The plot consists of adult-themed, intentionally shocking but comedic stories involving a group of five 9-year-old school friends including a punk boy who wears no clothes, a politically correct but extremely unlucky fruit-boy, a drug-addicted depressed girl and a jovial transgender girl.

A total of six seasons featuring 190 episodes were produced and aired in Brazil from August 23, 2005 to August 25, 2011.

== Characters ==

- Fudêncio/Fuckerson - Sarcastic, macabre, cynical, shameless. Fudêncio is far from being an exemplary hero. In any normal school, this little boy with spikes on his head would be in the boardroom. Fudêncio loves rock. Fudêncio is acclaimed as a hero, even with his vocabulary limited to "mimimi mimi" (which everyone understands perfectly, since each beat is a word). Always doing better at everything than Conrad, Fudêncio has already been a pilot, army general, MTV VJ, political revolutionary, etc. (voiced by Thiago Martins)
- Conrado Caqui/Conrad Persimmon - One of the main characters of Fudêncio and his Friends, his head is a persimmon that people often mistakenly believe to be a tomato. He can be considered a complete magnet of all misfortunes in existence. Conrad is 9 years old, and is the son of a tomato with an orange, and most of the time is confused with a tomato. To make his public school student worse, Fudêncio constantly fills the bag of poor Conrad, who most often tries to get his rights or ends up doing something politically correct, which is mistakenly interpreted by various characters, like Lieutenant Kevin Costa, who always calls him "Damn Reggae Youth!". Conrad is hopelessly in love with Zezé Maria, who is a transgender girl. Conrad knows about this, but that does not stop him from loving her. Compared to the other characters, Conrad is the only character who knows how to differentiate good from evil. (Voiced regularly by Fernando Peque from 2005-2007, Felipe Solari from 2008-2009, Geninho Simonetti from 2009 and Cauê Zunchini from 2010-2011)
- Funérea - This little girl hates everything and everyone. She presented a talk show on MTV, Misfortune with Funérea, and interviewed people like Di Ferrero, Ratinho, Marcelo Taz, Tatá Werneck, MariMoon, Dani Calabresa, Fofão, Christian Pior, André Vasco and Mallu Magalhães.

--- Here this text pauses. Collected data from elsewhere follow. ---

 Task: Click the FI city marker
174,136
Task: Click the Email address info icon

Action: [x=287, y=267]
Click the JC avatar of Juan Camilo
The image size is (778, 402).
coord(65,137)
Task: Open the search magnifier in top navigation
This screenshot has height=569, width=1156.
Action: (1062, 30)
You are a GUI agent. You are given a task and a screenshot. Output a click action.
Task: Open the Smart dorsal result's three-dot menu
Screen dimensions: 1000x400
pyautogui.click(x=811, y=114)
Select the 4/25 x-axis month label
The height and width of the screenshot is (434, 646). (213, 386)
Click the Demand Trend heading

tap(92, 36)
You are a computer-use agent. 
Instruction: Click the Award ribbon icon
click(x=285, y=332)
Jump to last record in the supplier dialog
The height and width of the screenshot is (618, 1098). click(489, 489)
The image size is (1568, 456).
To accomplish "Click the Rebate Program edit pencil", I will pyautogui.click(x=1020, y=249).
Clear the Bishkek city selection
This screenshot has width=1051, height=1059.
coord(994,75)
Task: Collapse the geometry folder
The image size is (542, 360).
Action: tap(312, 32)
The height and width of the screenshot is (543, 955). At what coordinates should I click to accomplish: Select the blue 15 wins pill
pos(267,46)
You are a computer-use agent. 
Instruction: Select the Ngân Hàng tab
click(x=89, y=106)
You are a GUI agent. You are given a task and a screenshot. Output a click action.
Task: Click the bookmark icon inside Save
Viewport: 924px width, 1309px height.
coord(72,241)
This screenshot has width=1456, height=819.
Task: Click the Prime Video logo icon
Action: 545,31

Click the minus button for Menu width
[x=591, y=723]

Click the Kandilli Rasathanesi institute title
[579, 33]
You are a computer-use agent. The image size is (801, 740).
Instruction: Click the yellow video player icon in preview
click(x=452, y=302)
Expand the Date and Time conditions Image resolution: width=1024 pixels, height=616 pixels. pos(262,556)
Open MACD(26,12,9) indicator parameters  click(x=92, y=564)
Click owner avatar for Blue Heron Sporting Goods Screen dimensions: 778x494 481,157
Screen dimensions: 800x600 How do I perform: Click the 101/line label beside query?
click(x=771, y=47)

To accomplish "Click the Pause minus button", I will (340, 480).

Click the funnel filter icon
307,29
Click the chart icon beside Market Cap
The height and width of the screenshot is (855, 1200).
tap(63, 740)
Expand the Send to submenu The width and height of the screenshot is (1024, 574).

She was interviewed by Ronnie Von on All Her Own. (voiced by Flávia Boggio)
- Zé Maria/Mary Joseph - A young transgender girl with a strongly masculine voice. Despite her feminine identity, most characters refer to her in the masculine. Fudêncio, who ignores this detail and has a great passion for her. (Voiced regularly by Cacá Marcondes from 2005-2010 and Ítalo Aguiar from 2010-2011)
- Popoto - No one knows Popoto's true age. The fact that he's doing 4th grade for the eighth time suggests that he is a little older than his friends. But if passing depends on his "quickness" of reasoning, he will do 4th grade a few more times, maybe forever. It is also debatable how he came in 4th grade. In one episode, it is revealed that he is 34 years old, in another that Popoto has been alive since prehistory and - along with Fudêncio - is immortal. Popoto always wears a Che Guevara shirt and is a character who loves to laugh, always after that something speaks, it lives blending the pants besides the same in some episodes to be fond of faeces and still has a tycoon uncle. (voiced by Thiago Martins)
- Safeno - The name gives you a clue. Safeno does not have very good health. Instead of a lunchbox, he always walks around with his serum. But the precarious state of his heart, liver, gut (and all his other organs) do not stop this nice little boy from being part of Fudêncio's adventures. (Voiced by Geninho Simonetti)
- Neguinho - A black boy who is known for almost always being the target of some racial prejudice. Despite his youth, he has the voice of a classically trained baritone. All his relatives are Japanese but he claims not to be adopted and his parents say the same. In an episode in which the students' families were introduced, his family appears next to the taxi driver who serves them, who is also black, which leads everyone to believe that he is the true father of Neguinho. Neguinho is the least profane student in his class. (Voiced regularly by Thiago Martins from 2005 & 2011, Fernando Peque from 2005-2007 and André Aguiar from 2008-2010)
- Cudi Ampola - Better known as Professor Cudi, she is the primary teacher of the majority of the children, students of José Mojica Marins. Her main passion is to distribute negative points during class. But Fudêncio knows how to deceive this teacher so well that he became her favorite pupil. (voiced by Marta Ferreira)
- Officers - Three incompetent policemen working in a police station away from the primary school, who frequently arrest Conrad for unfair reasons.
- Peruíbe - He loves planning methods to take advantage of his schoolmates' problems by promising help - luckily it is not recognized as interference in drawing. (Voiced regularly by Marco Pavão)
- Baltazar Barata - Although he is the tutor of the devilish Fudêncio, Baltazar Barata is a fellow beyond understanding and educated. He also has irresistible charm and chivalry, and is perhaps the only cockroach worshiped by women. So much so that parent-school meetings are the most popular among girls. (Voiced by Thiago Martins)

===Series overview===

| Season | Episodes |  | Originally released |  |  |
| First released | Last released | Network |
| 1 | 20 |  | August 23, 2005 | October 2, 2005 | MTV Brasil |
| 2 | 35 |  | May 27, 2006 | September 23, 2006 |
| 3 | 42 |  | May 15, 2007 | December 27, 2007 |
| 4 | 40 |  | May 5, 2008 | December 4, 2008 |
| 5 | 40 |  | March 2, 2009 | November 13, 2009 |
| Specials | 4 |  | June 17, 2010 | July 7, 2010 |
| 6 | 13 |  | June 2, 2011 | August 25, 2011 |

==Episodes==
===Season 1 (2005)===
The series premiered on August 23, 2005. From August 23, 2005 until September 27, 2005, 3 episodes were shown in each broadcast weekly which from October 2, 2005 until December 27, 2007 was changed to 2 episodes per broadcast.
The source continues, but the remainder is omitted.